You say that you hit your fairway woods well, why not try a 7 wood, why not give your 3 and 4 iron a rest for awhile. You can even try the new hybrids but just be careful cause some of them are hooking machines. 

Then again if you really want to hit your 3 and 4 Irons, maybe a lesson with your golf pro will help. Sometimes it is something minor and a golf pro will pick it up straight away.

Cheers


----------



## golfermatt91 (Jul 14, 2006)

ive tried hybrids before dont like them maybe im swing to steep with my 3 and 4 irons would that cause a big hook


----------



## golfermatt91 (Jul 14, 2006)

anyone know whats my problem is.


----------



## YorkshireHacker (Oct 2, 2006)

Now I'm no great player with the 3/4 irons but I have spent a fair bit of time in lessons trying to clean up my strike with both of these clubs.

The tips I have benn given are:

Use far less wrist break, don't try and hit down on the back of the ball as you would with a short iron.
Think of the club more like a wood and try to sweep the ball off of the turf.
Remember to keep the takeaway in line with the ball.

Hope these make some sense and are of some use.


----------



## fitz-uk (Apr 28, 2006)

Hi Mat

Do you have any differences in your swing / stance from your 5 iron to your 3 iron?

The only real difference is that the ball should be slightly further forward in your stance.

Is there anything else different?


----------



## golfermatt91 (Jul 14, 2006)

Ummm.
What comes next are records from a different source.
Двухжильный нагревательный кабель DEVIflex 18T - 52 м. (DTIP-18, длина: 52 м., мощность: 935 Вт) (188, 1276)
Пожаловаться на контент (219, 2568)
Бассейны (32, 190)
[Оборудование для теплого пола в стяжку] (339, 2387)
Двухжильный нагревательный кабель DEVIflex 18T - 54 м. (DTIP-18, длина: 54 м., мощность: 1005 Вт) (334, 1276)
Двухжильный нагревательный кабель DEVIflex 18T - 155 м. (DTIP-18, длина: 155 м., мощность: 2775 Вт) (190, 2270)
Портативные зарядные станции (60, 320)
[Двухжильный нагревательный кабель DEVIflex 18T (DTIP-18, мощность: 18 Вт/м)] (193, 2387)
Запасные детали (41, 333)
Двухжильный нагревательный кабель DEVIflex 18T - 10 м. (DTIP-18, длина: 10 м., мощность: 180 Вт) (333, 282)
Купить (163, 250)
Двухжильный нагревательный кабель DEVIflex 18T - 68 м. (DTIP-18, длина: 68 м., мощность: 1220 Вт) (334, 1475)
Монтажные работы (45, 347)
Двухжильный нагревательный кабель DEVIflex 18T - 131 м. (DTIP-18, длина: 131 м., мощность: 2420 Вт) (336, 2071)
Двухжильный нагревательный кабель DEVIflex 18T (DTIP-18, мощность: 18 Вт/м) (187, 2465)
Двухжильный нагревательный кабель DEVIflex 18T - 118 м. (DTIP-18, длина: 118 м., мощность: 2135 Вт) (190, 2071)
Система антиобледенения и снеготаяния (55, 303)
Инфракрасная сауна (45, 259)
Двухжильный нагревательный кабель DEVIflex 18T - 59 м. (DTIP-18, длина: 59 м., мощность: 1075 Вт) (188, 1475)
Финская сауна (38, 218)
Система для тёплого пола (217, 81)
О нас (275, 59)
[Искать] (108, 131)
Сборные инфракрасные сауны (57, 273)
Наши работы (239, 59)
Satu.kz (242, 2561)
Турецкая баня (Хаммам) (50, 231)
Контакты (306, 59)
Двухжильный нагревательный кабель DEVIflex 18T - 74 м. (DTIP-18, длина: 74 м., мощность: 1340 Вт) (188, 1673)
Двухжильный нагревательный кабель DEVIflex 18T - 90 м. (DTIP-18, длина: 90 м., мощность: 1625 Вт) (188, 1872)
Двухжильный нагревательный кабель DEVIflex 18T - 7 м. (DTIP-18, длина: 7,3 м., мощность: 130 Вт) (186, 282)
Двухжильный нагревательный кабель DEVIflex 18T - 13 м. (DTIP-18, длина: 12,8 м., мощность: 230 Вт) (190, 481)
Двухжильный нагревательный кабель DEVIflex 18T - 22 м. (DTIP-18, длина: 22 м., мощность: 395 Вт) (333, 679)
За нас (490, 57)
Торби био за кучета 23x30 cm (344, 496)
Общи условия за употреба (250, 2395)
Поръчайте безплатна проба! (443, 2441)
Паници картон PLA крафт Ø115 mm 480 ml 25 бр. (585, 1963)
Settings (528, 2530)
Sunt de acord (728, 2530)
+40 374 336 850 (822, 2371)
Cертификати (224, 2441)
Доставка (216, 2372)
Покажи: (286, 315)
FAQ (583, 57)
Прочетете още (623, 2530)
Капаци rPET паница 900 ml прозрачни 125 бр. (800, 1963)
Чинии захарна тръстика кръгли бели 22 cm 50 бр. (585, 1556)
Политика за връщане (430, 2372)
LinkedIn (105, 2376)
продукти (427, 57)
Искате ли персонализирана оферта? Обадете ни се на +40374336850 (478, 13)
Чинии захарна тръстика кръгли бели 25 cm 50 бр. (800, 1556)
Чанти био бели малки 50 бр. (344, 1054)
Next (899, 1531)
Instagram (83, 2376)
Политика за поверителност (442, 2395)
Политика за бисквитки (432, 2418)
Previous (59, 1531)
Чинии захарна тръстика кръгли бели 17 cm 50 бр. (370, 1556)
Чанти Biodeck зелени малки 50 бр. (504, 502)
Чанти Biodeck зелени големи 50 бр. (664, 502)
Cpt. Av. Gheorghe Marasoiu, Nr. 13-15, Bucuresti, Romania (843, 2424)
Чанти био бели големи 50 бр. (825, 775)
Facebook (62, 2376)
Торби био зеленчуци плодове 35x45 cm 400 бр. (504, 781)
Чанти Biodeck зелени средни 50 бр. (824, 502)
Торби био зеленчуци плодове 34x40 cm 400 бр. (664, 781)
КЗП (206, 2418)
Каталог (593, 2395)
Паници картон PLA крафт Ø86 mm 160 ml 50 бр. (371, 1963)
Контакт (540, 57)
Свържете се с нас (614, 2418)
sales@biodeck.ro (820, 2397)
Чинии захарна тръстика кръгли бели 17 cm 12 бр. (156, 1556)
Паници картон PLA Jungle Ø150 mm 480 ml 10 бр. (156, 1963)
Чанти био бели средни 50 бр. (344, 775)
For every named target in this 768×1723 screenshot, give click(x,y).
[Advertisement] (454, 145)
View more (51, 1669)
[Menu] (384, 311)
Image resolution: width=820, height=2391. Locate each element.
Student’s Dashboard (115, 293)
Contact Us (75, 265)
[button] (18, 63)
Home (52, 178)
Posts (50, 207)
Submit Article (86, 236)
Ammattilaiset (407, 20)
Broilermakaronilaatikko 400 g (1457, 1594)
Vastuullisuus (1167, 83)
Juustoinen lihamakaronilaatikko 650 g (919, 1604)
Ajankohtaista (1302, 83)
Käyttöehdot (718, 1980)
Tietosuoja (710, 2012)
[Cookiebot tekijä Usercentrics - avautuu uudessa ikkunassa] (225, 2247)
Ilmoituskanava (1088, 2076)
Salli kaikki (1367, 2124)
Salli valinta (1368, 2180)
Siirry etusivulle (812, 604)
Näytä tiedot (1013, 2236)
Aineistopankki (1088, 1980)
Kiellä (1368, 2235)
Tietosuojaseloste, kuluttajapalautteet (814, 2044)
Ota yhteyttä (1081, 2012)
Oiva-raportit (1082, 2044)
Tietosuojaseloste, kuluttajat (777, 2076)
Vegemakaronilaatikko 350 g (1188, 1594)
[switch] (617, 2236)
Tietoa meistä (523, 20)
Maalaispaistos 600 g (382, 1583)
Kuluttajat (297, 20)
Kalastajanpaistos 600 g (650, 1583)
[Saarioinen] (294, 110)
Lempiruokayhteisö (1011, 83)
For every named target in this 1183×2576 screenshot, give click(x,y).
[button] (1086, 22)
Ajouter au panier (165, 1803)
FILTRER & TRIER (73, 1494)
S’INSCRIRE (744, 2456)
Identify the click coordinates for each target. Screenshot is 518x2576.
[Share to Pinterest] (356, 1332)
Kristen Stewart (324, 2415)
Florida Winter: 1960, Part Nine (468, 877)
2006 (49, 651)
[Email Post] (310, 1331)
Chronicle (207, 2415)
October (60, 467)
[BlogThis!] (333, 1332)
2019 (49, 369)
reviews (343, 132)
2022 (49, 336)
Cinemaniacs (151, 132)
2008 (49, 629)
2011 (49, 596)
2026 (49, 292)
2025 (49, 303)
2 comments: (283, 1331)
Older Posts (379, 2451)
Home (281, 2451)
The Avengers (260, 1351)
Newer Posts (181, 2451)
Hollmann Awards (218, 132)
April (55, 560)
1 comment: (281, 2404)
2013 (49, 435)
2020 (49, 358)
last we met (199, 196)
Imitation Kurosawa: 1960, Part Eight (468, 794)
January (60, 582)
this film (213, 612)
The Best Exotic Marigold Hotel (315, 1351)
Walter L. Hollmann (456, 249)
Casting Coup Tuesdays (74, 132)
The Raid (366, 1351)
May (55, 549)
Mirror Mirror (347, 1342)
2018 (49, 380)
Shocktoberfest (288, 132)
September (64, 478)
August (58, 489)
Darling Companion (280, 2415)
I dont really think my swing is really different my wrists cock a little more with my low irons to hit down mor and my long irons are a little less cock but i dont really know what the problem could be. i always practice my swing look in mirrors and stuff.


----------



## fitz-uk (Apr 28, 2006)

Have you tried hitting with more wrist cock?


----------



## golfermatt91 (Jul 14, 2006)

fitz-uk said:


> Have you tried hitting with more wrist cock?


Ya its actually a little better when i do that but could my problem im comming a little to steep causing me to go way over the top??


----------



## Police (Oct 26, 2006)

YorkshireHacker said:


> Use far less wrist break, don't try and hit down on the back of the ball as you would with a short iron.
> Think of the club more like a wood and try to sweep the ball off of the turf.
> Remember to keep the takeaway in line with the ball.
> 
> Hope these make some sense and are of some use.


Id have to agree with those tips many people try and pick the club up and hit down on the ball when what you want to do is sweep the ball off the turf


----------